Stored data:
--------------------

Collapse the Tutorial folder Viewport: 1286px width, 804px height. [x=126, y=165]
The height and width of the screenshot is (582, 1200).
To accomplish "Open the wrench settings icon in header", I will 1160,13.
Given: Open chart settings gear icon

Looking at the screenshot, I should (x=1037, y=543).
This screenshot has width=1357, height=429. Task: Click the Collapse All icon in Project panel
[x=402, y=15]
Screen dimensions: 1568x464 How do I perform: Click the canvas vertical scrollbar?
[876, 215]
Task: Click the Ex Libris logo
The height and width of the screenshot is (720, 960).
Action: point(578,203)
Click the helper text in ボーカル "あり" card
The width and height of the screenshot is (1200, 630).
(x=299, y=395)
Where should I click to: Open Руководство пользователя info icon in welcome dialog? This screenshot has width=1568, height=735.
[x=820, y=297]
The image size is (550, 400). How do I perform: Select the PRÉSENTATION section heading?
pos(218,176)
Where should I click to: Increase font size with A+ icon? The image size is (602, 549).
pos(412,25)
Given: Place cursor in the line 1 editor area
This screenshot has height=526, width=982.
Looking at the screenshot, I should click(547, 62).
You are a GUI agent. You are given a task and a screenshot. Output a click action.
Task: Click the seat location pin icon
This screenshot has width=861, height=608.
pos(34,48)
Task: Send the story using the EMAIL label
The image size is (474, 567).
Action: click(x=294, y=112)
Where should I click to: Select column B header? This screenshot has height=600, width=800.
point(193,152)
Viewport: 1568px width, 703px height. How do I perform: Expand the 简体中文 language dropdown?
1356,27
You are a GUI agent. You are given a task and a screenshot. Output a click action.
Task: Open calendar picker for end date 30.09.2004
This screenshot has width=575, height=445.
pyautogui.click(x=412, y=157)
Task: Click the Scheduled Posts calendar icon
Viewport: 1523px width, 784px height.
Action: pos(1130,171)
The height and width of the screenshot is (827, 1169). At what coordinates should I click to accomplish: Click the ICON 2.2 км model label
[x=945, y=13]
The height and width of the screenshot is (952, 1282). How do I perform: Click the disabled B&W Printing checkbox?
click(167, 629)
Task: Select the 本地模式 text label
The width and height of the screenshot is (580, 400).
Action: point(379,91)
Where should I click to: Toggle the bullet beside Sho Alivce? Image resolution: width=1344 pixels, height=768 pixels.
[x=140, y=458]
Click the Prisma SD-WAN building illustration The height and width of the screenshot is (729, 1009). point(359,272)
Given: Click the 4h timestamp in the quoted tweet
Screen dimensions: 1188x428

--------------------

Work instruction: Look over the records above and filter for each line with the word "text".

Completed task:
Click the helper text in ボーカル "あり" card
Task: Select the 本地模式 text label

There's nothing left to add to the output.